# Carbon Sole Shoe Repair?



## norcom (Feb 22, 2007)

Has anyone successfully repaired a carbon sole on a shoe? The area where the cleat installs has split. Any suggestions on a safe repair? thnx


----------



## Mr.Magura (Aug 11, 2010)

norcom said:


> Has anyone successfully repaired a carbon sole on a shoe? The area where the cleat installs has split. Any suggestions on a safe repair? thnx


It depends what sort of "carbon" it's made of.

Most of the so-called "carbon soles" I've seen, are thermoplastics with short fiber filling (marketing carbon, as glass would do exactly the same).
If it's epoxy and long fiber, it can be repaired, if it's "marketing carbon", I wouldn't bother trying.

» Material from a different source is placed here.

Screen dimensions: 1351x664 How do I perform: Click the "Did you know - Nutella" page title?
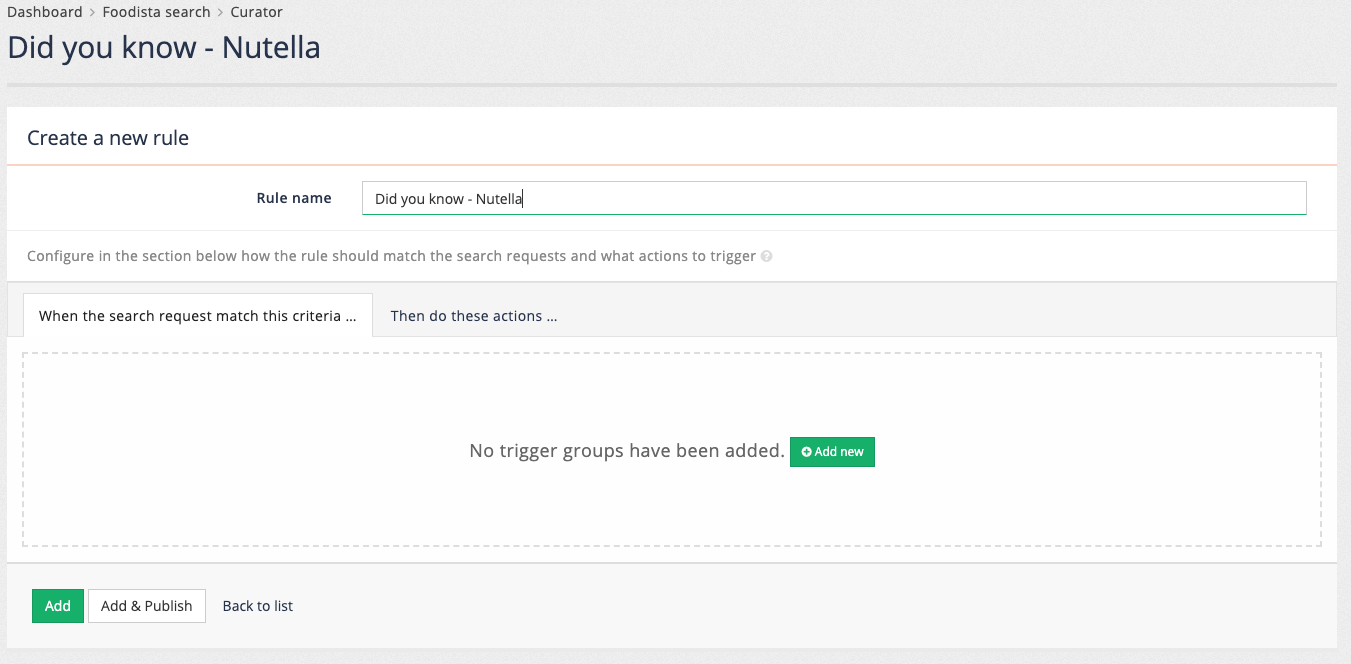(163, 47)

So step one is to determine what you got, and take it from there.

Magura


----------



## norcom (Feb 22, 2007)

Hmm, not sure, it looks to be layered and carbon all the way through. Here's a pic.


----------



## norcom (Feb 22, 2007)

Decided to just get a new pair of shoes instead of trying to repair the Adidas.

Also picked up a set of the Crank Brothers shoe protectors. Hopefully what happened to the Adidas won't happen to the new shoes sole with these.


----------